La régulation calcique repose principalement sur l’action antagoniste de la PTH et de la calcitonine, contrôlées par un rétrocontrôle humoraux précis, pour maintenir la calcémie dans une fourchette étroite essentielle au bon fonctionnement physiologique.

5. Glandes surrénales

Notions clés & Définitions

  • Structure des glandes surrénales : Organe bilobé situé au pôle supérieur du rein, comprenant deux régions embryologiquement distinctes : le cortex (produisant des hormones stéroïdiennes) et la médullosurrénale (sécrétant des catécholamines) (voir source).
  • Fonction du cortex surrénalien : Synthétise des hormones stéroïdiennes dérivées du cholestérol, notamment le cortisol, l'aldostérone et les androgènes surrénaliens, sous contrôle de l'axe hypothalamo-hypophysaire (voir source).
  • Fonction de la médullosurrénale : Composée de neurones modifiés (chromaffines) qui sécrètent rapidement des catécholamines (adrénaline et noradrénaline) en réponse au stress, régulées par l'innervation sympathique (voir source).
  • Hormones stéroïdiennes produites : Le cortisol (glucocorticoïde), l'aldostérone (minéralocorticoïde), et les androgènes surrénaliens, toutes dérivées du cholestérol et synthétisées dans le cortex (voir source).
  • Régulation nerveuse de la médullosurrénale : Innervée par les neurones préganglionnaires orthosympathiques, la sécrétion de catécholamines est stimulée par l’acétylcholine via des récepteurs nicotiniques, en réponse à des stress physiques ou psychologiques (voir source).

Points essentiels

  • La glande surrénale se divise en deux régions embryologiquement et fonctionnellement distinctes : le cortex, qui représente environ 80-90% du volume, et la médullosurrénale.
  • Le cortex surrénalien est organisé en trois zones : la zone glomérulée (sécrétant l’aldostérone), la zone fasciculée (sécrétant le cortisol) et la zone réticulée (produisant des androgènes).
  • La médullosurrénale, dérivée du tissu nerveux, sécrète principalement l’adrénaline (80%) et la noradrénaline (20%), en réponse à l’innervation sympathique.
  • La biosynthèse des catécholamines dans la médullosurrénale commence à partir de la tyrosine, via une série d’enzymes spécifiques dont la tyrosine hydroxylase, la dopamine β-hydroxylase, et la PNMT (phényléthanolamine N-méthyltransférase), cette dernière étant inductible par le cortisol (voir source).
  • La régulation nerveuse de la médullosurrénale repose sur l’activation par l’acétylcholine libérée par les neurones préganglionnaires, ce qui déclenche la sécrétion rapide de catécholamines lors d’un stress.

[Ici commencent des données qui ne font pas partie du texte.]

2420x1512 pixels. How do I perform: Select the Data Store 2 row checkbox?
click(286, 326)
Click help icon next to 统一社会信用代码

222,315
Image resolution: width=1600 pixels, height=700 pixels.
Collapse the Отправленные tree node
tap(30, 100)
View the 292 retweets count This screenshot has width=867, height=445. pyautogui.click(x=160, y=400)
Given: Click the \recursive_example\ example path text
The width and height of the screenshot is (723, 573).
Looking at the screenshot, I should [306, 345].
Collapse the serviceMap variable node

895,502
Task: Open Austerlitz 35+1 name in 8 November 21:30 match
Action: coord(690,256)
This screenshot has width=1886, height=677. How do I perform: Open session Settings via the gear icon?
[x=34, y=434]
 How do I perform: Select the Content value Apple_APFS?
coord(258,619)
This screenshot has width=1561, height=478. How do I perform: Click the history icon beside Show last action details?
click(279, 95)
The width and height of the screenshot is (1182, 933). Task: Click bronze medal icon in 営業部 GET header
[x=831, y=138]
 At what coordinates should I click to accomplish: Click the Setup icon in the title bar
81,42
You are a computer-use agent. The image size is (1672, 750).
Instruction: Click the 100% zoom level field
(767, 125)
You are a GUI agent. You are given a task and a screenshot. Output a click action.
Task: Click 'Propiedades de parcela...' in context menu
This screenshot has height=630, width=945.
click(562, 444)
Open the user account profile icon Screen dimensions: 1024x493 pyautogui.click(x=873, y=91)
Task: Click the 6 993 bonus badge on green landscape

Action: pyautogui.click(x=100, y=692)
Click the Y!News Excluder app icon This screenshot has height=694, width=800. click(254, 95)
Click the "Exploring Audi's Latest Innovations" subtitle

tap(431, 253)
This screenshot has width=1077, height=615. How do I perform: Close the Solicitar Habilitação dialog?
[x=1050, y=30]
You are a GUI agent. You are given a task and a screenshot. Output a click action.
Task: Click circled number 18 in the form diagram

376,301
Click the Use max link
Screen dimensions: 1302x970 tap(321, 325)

La sécrétion est modulée par des stimuli comme le stress physique ou psychologique.

À retenir

Les glandes surrénales, par leur organisation en cortex et médullosurrénale, jouent un rôle clé dans la réponse hormonale au stress, en produisant respectivement des hormones stéroïdiennes et des catécholamines, régulées par des mécanismes hormonaux et nerveux.

6. Régulation glycémique

Notions clés & Définitions

  • Régulation glycémique par les hormones pancréatiques : Mécanisme de contrôle de la concentration de glucose sanguin via la sécrétion d'insuline (baisse la glycémie) et de glucagon (l'augmente), sous l'influence de la glycémie elle-même. (voir section 7)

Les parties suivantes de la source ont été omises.